Today, California's citrus sector, valued at more than $1 billion annually, ranks second in the U.S. after Florida, which produces the most valencia oranges; those are the seeded oranges used mostly for orange juice. California is No. 1 in fresh-market oranges, most notably the navel, but also produces a significant share of the nation's valencias, lemons, grapefruit and tangerines.

With the rise of urbanization in Southern California, what was once the state's original "citrus belt" has gradually migrated north into the San Joaquin Valley.

"The industry has primarily moved out of Southern California because it became more profitable to grow houses than oranges," Moses said.

He laments that the region's citrus tradition and heritage may be rapidly disappearing as new residents move into the area that are unfamiliar with the importance of citrus.

"Contrary to popular argument, it was not real estate that built Southern California," he said. "It was really the viable economic foundation that citrus brought to the region. It was a renewable resource that kept pumping money back into this region for a really long time."

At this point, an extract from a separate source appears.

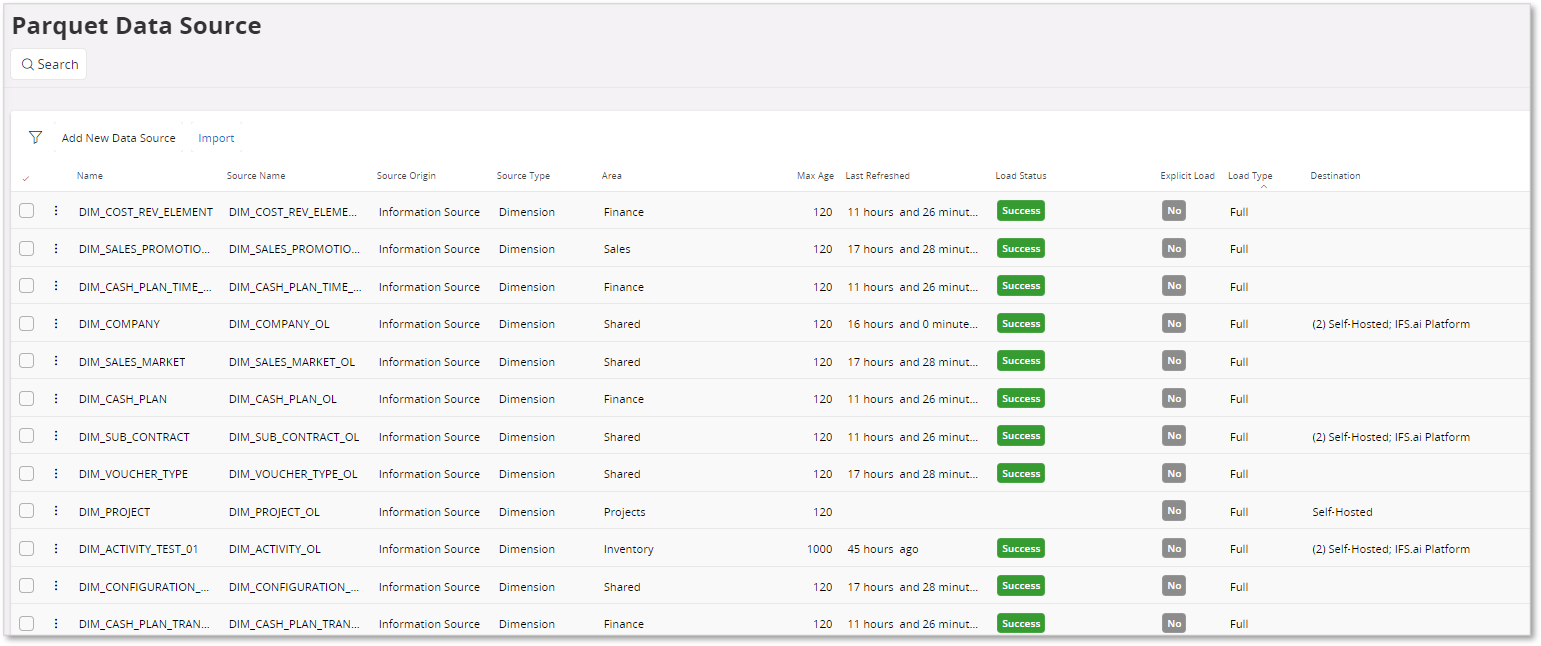Open options menu for DIM_PROJECT row
This screenshot has height=646, width=1541.
point(56,510)
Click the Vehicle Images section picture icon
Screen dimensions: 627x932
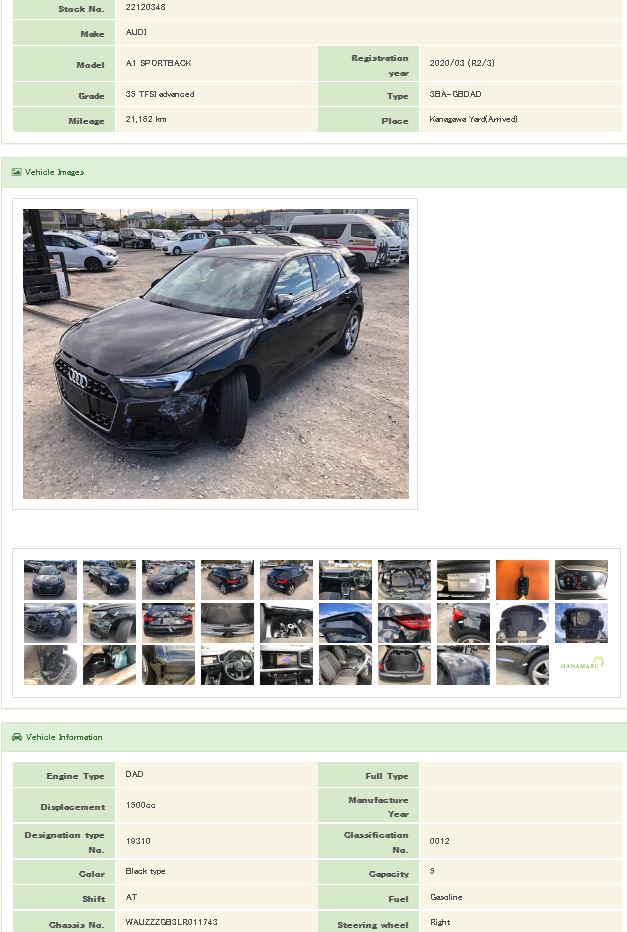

History of citrus at a glance

  • 1769 While building the California missions, Father Junipero Serra also plants the first citrus seeds.
  • 1840 Frontiersman William Wolfskill plants lemon and orange seedlings in what is now downtown Los Angeles. California's citrus business is born!
  • 1870s Riverside couple Eliza and Luther Tibbets receive navel orange cuttings from Brazil. The trees thrive and word quickly spreads about the sweet, seedless fruit.
  • 1877 The completion of the transcontinental railroad helps satisfy a national demand for navels and other California-grown citrus.
  • 1893 Needing an effective way to market their citrus, farmers form the Southern California Fruit Exchange—a cooperative now known as Sunkist Growers.
  • 1906 Farmers lobby for a research facility to help them grow a better crop. The Citrus Experiment Station becomes the foundation of the University of California, Riverside.
  • Today California's more than $1 billion annual citrus business ranks second in the U.S., producing a significant share of the nation's navels, valencias, lemons, grapefruit and tangerines.